Word and element locating data:
++++++++++++++++++++

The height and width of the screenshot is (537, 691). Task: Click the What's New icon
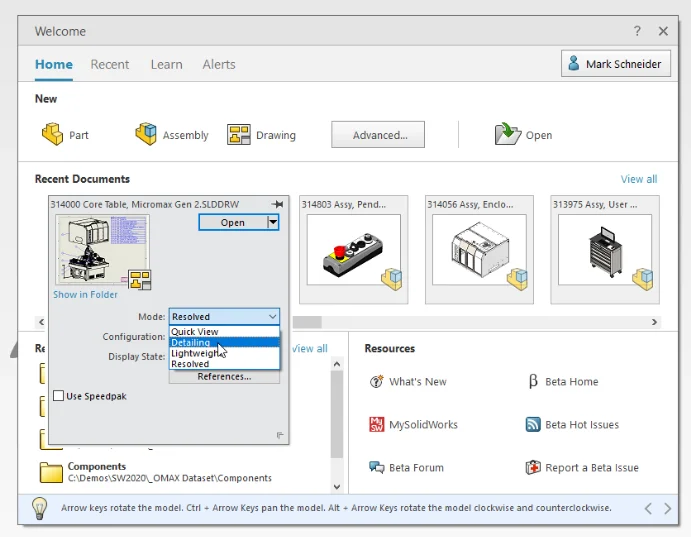coord(376,381)
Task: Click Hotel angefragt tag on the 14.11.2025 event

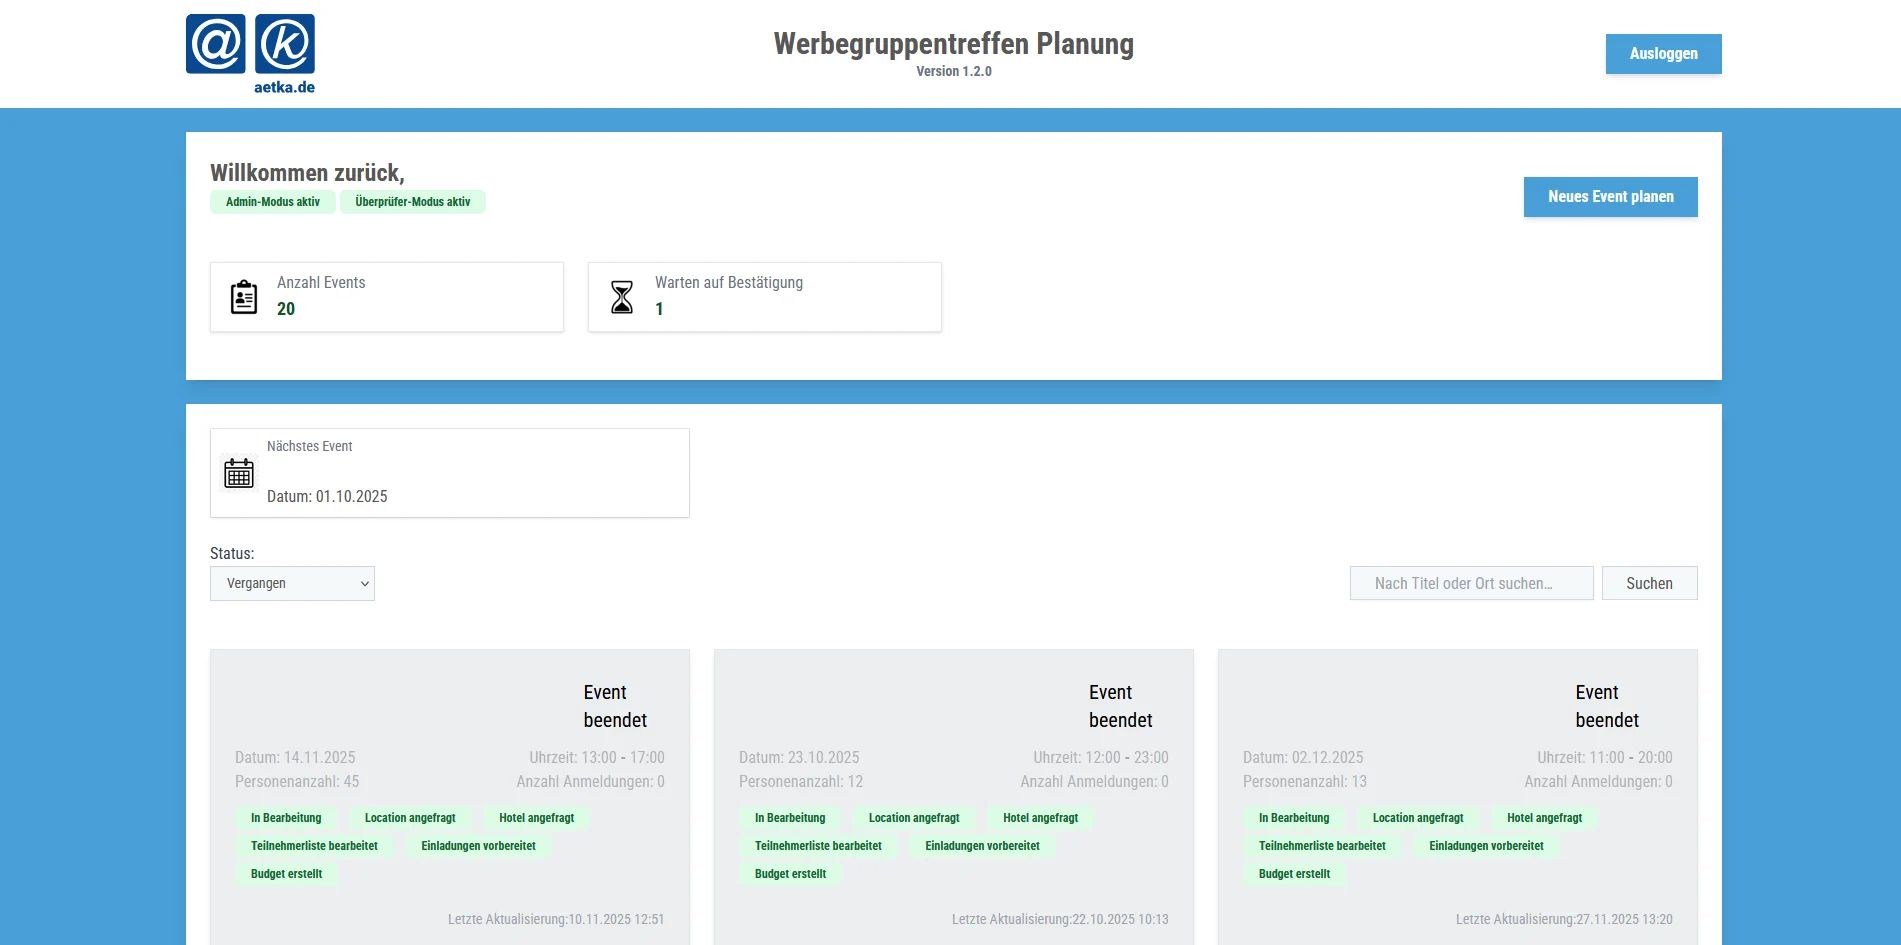Action: (536, 818)
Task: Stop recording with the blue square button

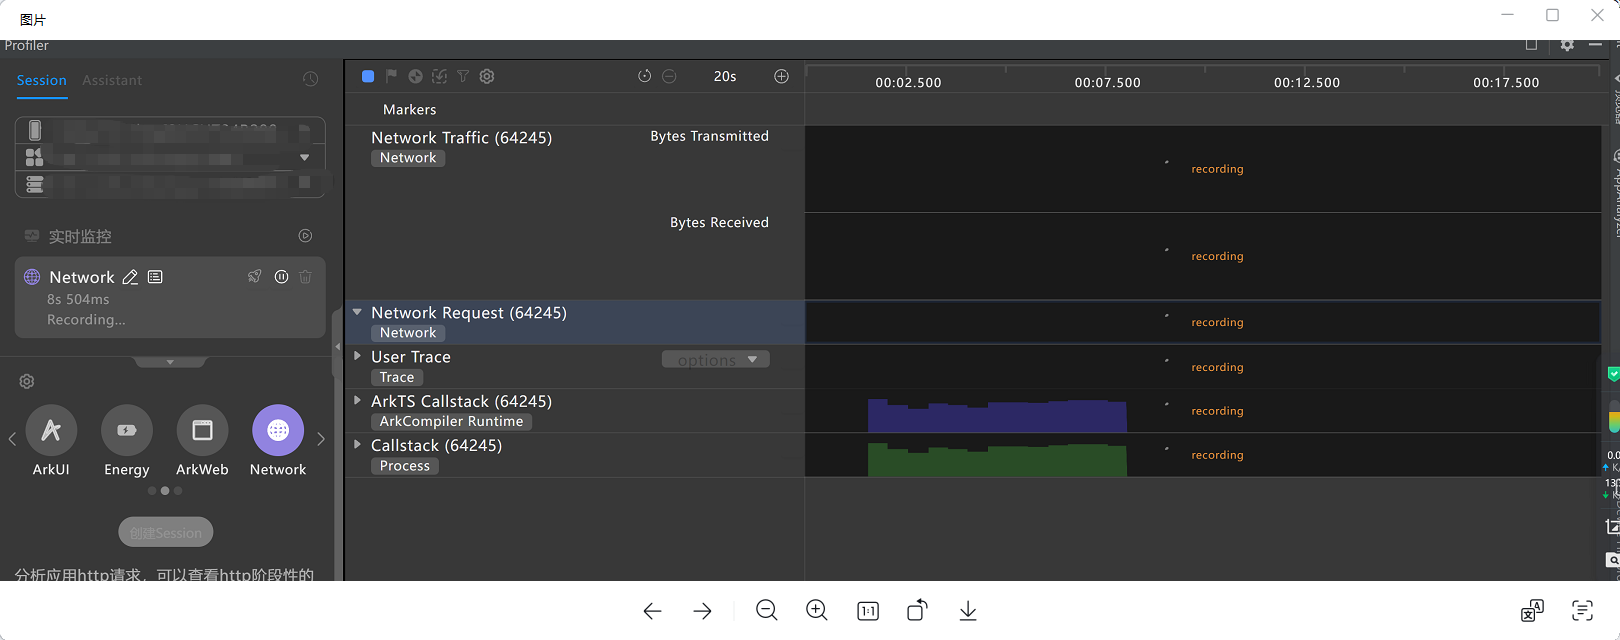Action: point(368,76)
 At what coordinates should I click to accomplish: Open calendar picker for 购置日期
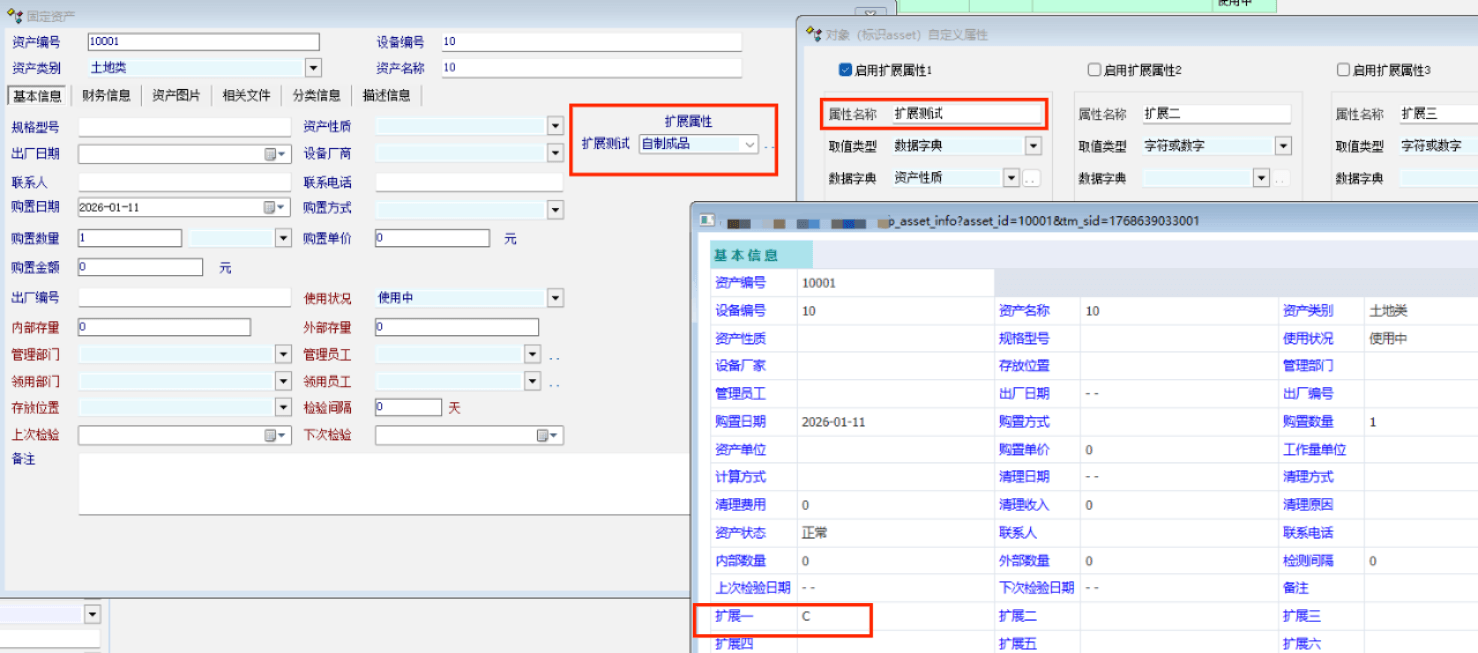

++++++++++++++++++++

◆ What to do
Could you rewrite the records, replacing every "Task" with "Instruction", changing nothing else, and leaving out the pictures?

◆ Expected answer
The height and width of the screenshot is (537, 691). Instruction: Click the What's New icon
coord(376,381)
Instruction: Click Hotel angefragt tag on the 14.11.2025 event

Action: (536, 818)
Instruction: Stop recording with the blue square button

Action: point(368,76)
 At what coordinates should I click to accomplish: Open calendar picker for 购置日期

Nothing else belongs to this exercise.